„Können uns Kürzungspolitik nicht leisten“

von Redaktion

INTERVIEW mit dem Wirtschaftsweisen Prof. Achim Truger – Investitionen helfen Konjunktur

München – Der Wirtschaftsweise Achim Truger hat angesichts der flauen Konjunktur davor gewarnt, staatliche Ausgaben zusammenzustreichen. Die öffentlichen Haushalte dürften jetzt nicht in eine Kürzungspolitik verfallen, „bei der Konjunktur und Investitionen auf der Strecke bleiben“, erklärte Truger am Rande der Vorstellung des Jahresgutachtens des Sachverständigenrats Wirtschaft unserer Zeitung. „Das können wir uns nicht leisten“, sagte der Volkswirt. Skeptisch zeigt sich der Ökonom auch, was eine dauerhafte Absenkung der Mehrwertsteuer in der Gastronomie angeht. Für diese milliardenschwere Subvention gebe es nur schwache Argumente.
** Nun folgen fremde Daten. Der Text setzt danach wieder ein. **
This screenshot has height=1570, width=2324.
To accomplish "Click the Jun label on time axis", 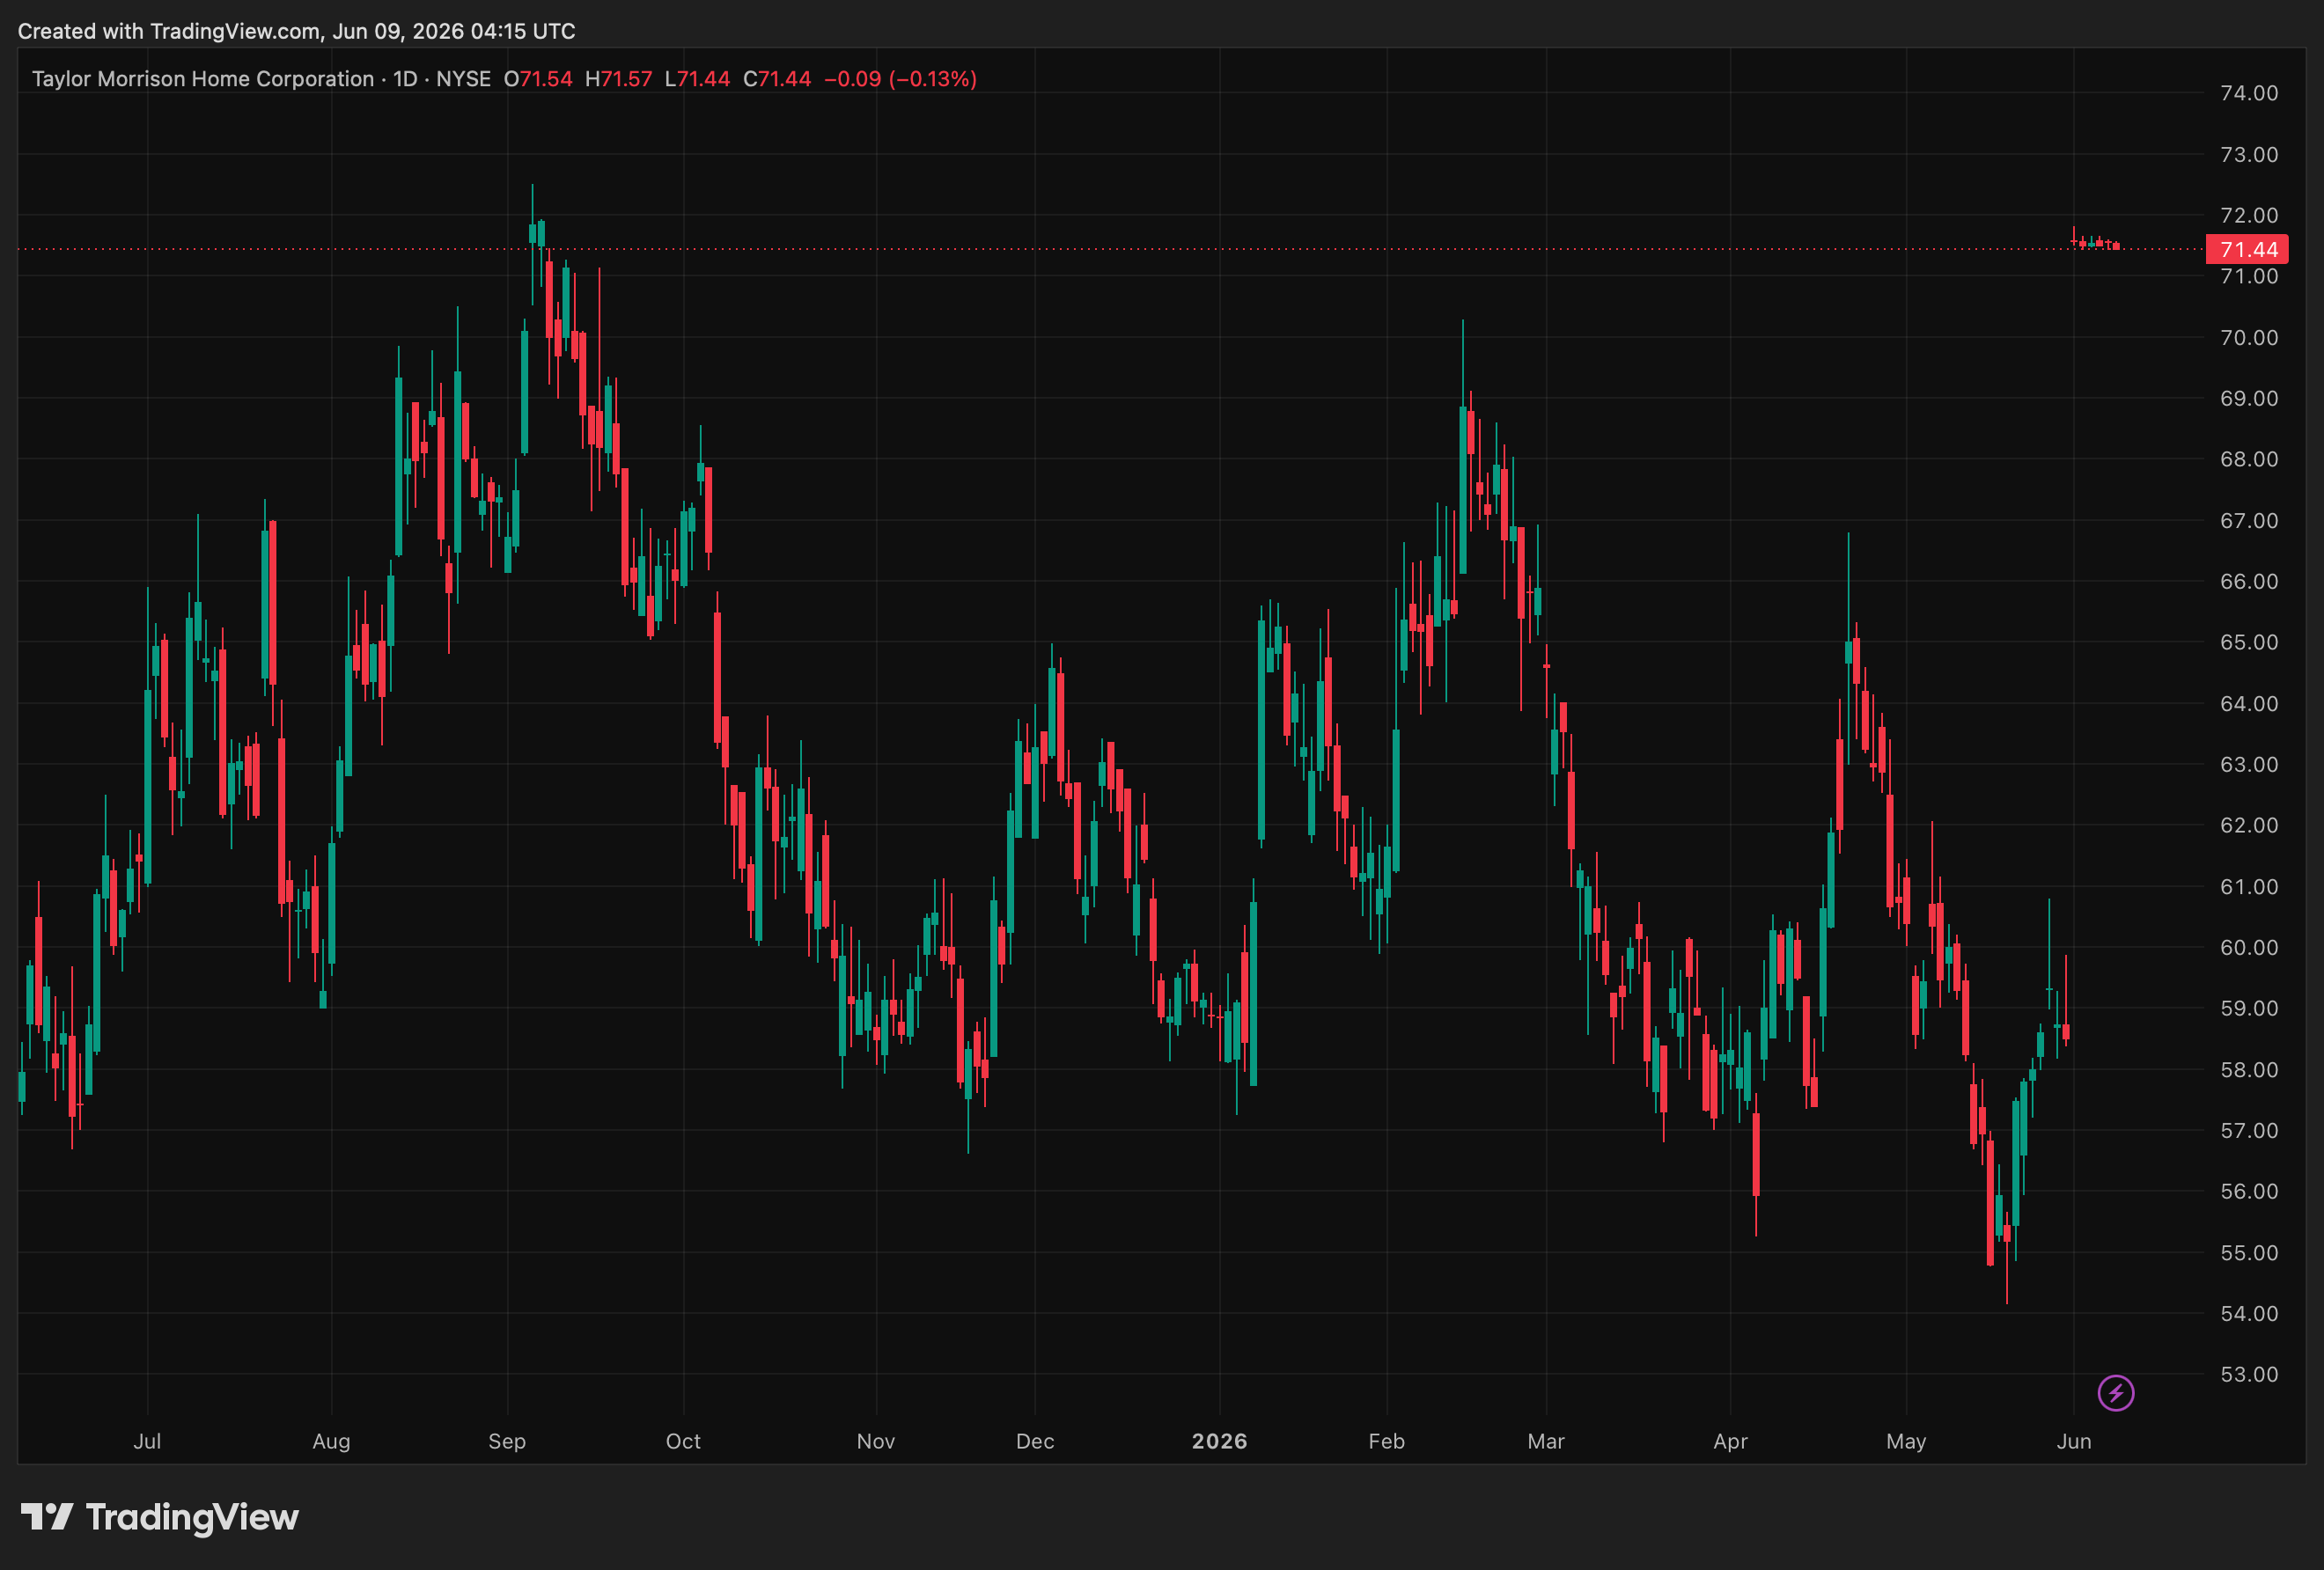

Herr Prof. Truger, der Sachverständigenrat erwartet für 2024 ein Wachstum von kärglichen 0,7 Prozent. Das ist sogar noch weniger als der IWF gerade prophezeit hat. Wie ernst ist die Lage?

Was die IWF-Prognose von 0,9 Prozent für 2024 angeht, da würde ich aus den 0,2 Prozentpunkten Unterschied zu uns jetzt ehrlich gesagt keine Riesengeschichte machen. Aber es stimmt schon: Eine kräftige Konjunkturerholung sieht anders aus. Wir liegen für das Jahr 2024 auch spürbar unter der Wachstumsprognose der Bundesregierung von 1,3 Prozent. Wir sehen zwar auch eine Erholung, die über steigende Realeinkommen und einen anspringenden privaten Konsum läuft. Aber wir sehen vor allem den privaten Konsum deutlich schwächer.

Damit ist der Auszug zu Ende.